(Records for finding displayed items)
****************************************

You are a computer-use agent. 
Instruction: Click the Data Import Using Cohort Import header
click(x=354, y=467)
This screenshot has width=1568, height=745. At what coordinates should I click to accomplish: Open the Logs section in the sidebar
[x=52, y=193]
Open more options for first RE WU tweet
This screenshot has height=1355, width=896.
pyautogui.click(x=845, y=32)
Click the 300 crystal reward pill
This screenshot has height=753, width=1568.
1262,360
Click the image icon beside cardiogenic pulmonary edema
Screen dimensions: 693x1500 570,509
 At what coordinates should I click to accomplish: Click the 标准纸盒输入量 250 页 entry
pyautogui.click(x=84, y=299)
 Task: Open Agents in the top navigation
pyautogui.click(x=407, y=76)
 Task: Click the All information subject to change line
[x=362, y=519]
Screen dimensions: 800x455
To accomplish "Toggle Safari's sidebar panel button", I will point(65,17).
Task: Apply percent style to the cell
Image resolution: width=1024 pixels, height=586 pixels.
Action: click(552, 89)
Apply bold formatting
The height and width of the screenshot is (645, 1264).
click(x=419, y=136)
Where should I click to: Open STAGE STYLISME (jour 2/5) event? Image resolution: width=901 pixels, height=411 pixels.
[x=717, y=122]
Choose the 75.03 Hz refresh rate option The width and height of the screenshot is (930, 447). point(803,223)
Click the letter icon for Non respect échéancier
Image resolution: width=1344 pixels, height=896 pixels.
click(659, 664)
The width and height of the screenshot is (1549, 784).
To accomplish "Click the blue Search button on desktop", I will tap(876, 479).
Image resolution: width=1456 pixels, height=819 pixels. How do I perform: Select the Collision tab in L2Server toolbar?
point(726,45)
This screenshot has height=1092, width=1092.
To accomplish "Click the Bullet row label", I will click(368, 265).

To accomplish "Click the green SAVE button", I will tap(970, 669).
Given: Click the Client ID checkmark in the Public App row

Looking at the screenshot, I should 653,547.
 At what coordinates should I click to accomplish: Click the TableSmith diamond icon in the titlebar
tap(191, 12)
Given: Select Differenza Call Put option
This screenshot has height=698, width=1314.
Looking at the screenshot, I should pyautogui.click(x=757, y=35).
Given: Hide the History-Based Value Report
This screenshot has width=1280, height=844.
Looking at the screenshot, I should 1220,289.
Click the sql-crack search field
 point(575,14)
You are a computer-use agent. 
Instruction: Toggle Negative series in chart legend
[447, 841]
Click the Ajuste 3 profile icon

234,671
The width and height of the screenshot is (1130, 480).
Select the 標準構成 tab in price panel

****************************************

> **DIRECTION**: Repeat the rows above exactly, from the line with "Screen dimensions: 800x455" up to and including the line with "tap(191, 12)".

> **EXPECTED OUTPUT**:
Screen dimensions: 800x455
To accomplish "Toggle Safari's sidebar panel button", I will point(65,17).
Task: Apply percent style to the cell
Image resolution: width=1024 pixels, height=586 pixels.
Action: click(552, 89)
Apply bold formatting
The height and width of the screenshot is (645, 1264).
click(x=419, y=136)
Where should I click to: Open STAGE STYLISME (jour 2/5) event? Image resolution: width=901 pixels, height=411 pixels.
[x=717, y=122]
Choose the 75.03 Hz refresh rate option The width and height of the screenshot is (930, 447). point(803,223)
Click the letter icon for Non respect échéancier
Image resolution: width=1344 pixels, height=896 pixels.
click(659, 664)
The width and height of the screenshot is (1549, 784).
To accomplish "Click the blue Search button on desktop", I will tap(876, 479).
Image resolution: width=1456 pixels, height=819 pixels. How do I perform: Select the Collision tab in L2Server toolbar?
point(726,45)
This screenshot has height=1092, width=1092.
To accomplish "Click the Bullet row label", I will click(368, 265).

To accomplish "Click the green SAVE button", I will tap(970, 669).
Given: Click the Client ID checkmark in the Public App row

Looking at the screenshot, I should 653,547.
 At what coordinates should I click to accomplish: Click the TableSmith diamond icon in the titlebar
tap(191, 12)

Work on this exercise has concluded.